Lo scenario è lo sconfinato oceano di Ponyo, ma a differenza di quanto si possa immaginare, natura e uomo non sono analizzati in maniera dualistica e contrapposta, bensì due mondi che possono convivere in un rapporto inevitabile. Un rapporto che vedrà però sempre la natura vincere con la propria forza dirompente su di un uomo che nulla conta al di fuori del suo personale microcosmo. Il naufrago protagonista non ha nulla di diverso, infatti, dai minuscoli granchi che lo seguono nella speranza di una mollica di cibo: anche lui lotta per la sopravvivenza e anche lui deve fare i conti con i pericoli che lo attendono in agguato. Nonostante ciò, non è mai intelligente sfidare la natura, bensì è sempre consigliabile assecondarla e piegarsi alle sue regole, più grandi di noi. La Tartaruga Rossa segue le tracce di Rousseau, per virare in alcuni momenti sulla concezione più feroce di Werner Herzog: la natura dà, la natura toglie.

la tartaruga rossa film

La vera forza del lungometraggio è quella di trasmettere il proprio magnetismo attraverso uno stile artistico e visivo asciutto quanto essenziale, ma allo stesso tempo ricco di sfumature nel passare da una colorazione a quella diametralmente opposta, dal blu acceso del mare e del cielo al grigio apatico della notte. Il film di Dudok de Wit è una pellicola completamente priva di dialoghi, ma per la naturale universalità del disegno e degli argomenti trattati riesce nel difficile compito di coinvolgere lo spettatore, con grande merito di una colonna sonora meravigliosa. Nonostante tutto questo, La Tartaruga Rossa è anche un’opera che si avvolge su se stessa, indugiando dove avrebbe dovuto lasciare il mistero, e toccando solo tangenzialmente aspetti che invece avrebbero meritato ulteriori analisi.

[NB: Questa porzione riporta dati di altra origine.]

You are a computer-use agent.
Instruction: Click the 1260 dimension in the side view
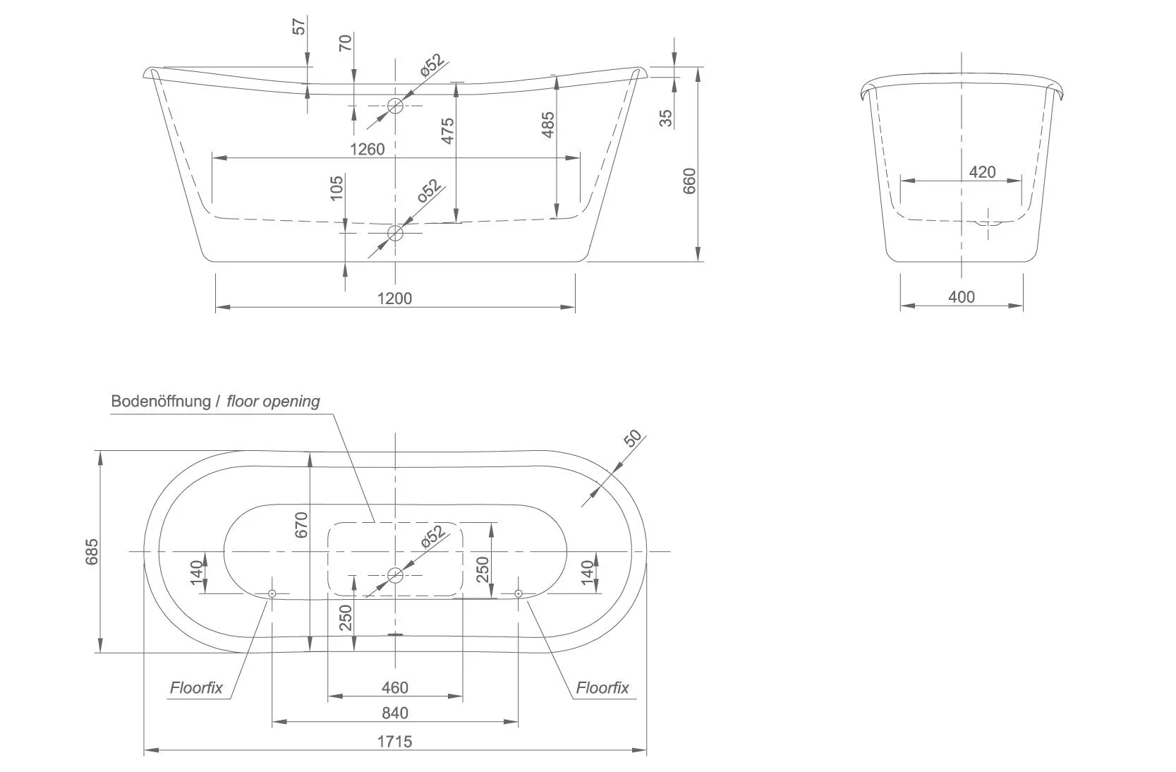367,149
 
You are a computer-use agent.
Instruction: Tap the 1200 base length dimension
394,298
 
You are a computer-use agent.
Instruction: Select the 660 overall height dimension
690,181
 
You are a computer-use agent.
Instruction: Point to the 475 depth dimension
447,131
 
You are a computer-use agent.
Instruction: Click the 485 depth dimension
548,125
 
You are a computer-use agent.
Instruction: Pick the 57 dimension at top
300,27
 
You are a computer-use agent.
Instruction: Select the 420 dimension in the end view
982,171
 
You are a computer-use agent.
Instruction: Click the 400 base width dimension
961,296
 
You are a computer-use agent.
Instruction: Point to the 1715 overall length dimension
394,741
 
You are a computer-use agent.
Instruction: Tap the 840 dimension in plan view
395,713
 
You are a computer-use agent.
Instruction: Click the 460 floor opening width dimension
395,687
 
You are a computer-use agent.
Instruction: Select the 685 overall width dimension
92,552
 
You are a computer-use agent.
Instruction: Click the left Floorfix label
195,688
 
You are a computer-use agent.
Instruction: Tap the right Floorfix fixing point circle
519,593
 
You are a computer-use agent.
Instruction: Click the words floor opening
273,402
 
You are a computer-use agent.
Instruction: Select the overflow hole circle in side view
395,106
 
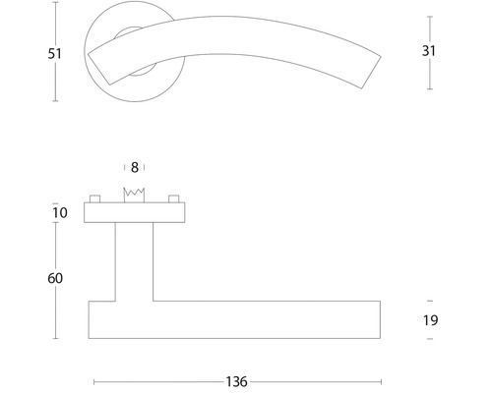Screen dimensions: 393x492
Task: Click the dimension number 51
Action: pyautogui.click(x=55, y=53)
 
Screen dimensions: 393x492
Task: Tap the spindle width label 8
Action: pyautogui.click(x=135, y=167)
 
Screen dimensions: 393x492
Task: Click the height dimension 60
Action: pyautogui.click(x=55, y=278)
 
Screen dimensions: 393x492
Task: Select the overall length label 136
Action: pyautogui.click(x=235, y=381)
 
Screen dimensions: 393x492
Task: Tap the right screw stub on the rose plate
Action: pyautogui.click(x=175, y=199)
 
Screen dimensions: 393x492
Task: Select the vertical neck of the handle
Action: pyautogui.click(x=134, y=260)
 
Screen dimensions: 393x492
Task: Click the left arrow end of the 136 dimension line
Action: pyautogui.click(x=93, y=381)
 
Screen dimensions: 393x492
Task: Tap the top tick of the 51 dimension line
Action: pyautogui.click(x=56, y=16)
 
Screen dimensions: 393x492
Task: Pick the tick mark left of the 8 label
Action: pyautogui.click(x=125, y=167)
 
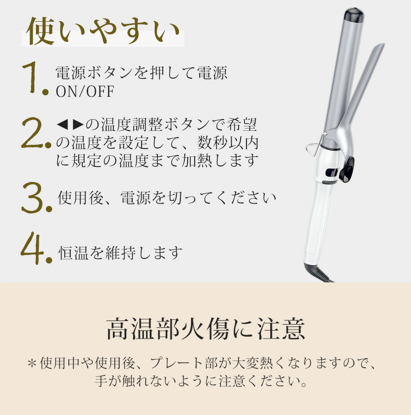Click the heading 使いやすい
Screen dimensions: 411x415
[103, 31]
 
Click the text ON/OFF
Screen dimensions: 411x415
[85, 91]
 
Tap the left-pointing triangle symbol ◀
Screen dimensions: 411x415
[63, 125]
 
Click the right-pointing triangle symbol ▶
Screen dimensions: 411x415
[78, 125]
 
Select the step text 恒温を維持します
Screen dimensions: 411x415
[121, 253]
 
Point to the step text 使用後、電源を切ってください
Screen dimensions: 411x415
[167, 198]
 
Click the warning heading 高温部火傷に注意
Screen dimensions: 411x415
[206, 329]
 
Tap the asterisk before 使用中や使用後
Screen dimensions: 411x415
[32, 363]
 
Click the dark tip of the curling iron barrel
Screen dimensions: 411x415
[354, 14]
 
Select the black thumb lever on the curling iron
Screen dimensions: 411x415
[347, 170]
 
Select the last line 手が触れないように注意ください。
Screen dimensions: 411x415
[201, 381]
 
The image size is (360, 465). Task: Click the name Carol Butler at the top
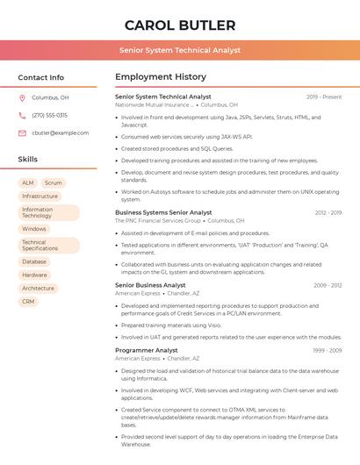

Attenzione verso il minuscolo

Ma questa produzione Ghibli è soprattutto un film che vive di piccole scene e brevi momenti: dalle tartarughine che cercano di entrare in acqua affrontando le onde che le riportano a riva al granchio che, scampato dalla curiosità del bambino, viene fatalmente raggiunto da un gabbiano affamato. Questa attenzione verso il minuscolo, per la natura nella sua totalità, dalla vastità del mare al ragnetto più insignificante, è certamente il fascino maggiore di una pellicola così complicata quanto forse eccessivamente prolissa. Quella che infatti sarebbe stata una grande idea per un cortometraggio risulta decisamente meno efficace con una durata (pur relativamente breve) di ottanta minuti, lasciando spazio a sequenze di riempitivo che interrompono quel misterioso quanto enigmatico incantesimo che il film cerca di instaurare con lo spettatore.

Ma indagando oltre, ciò che stupisce veramente è il dipinto di una natura incontrollabile e imprevedibile, in grado di consolarti e aiutarti anche quando non la rispetti (la comparsa magica della donna dal cadavere della tartaruga uccisa per frustrazione) ma anche di distruggerti quando meno te lo aspetti (lo tsunami che travolge la foresta). Quella tartaruga che come Lo squalo di Spielberg si avvicinava da sotto le acque per attaccare il malcapitato naufrago si rivela essere in realtà la salvezza dello stesso protagonista, che riuscirà a trovare la propria completezza nella più totale povertà e mancanza. Una sottrazione che si fa ricchezza, un tormento che si fa amore.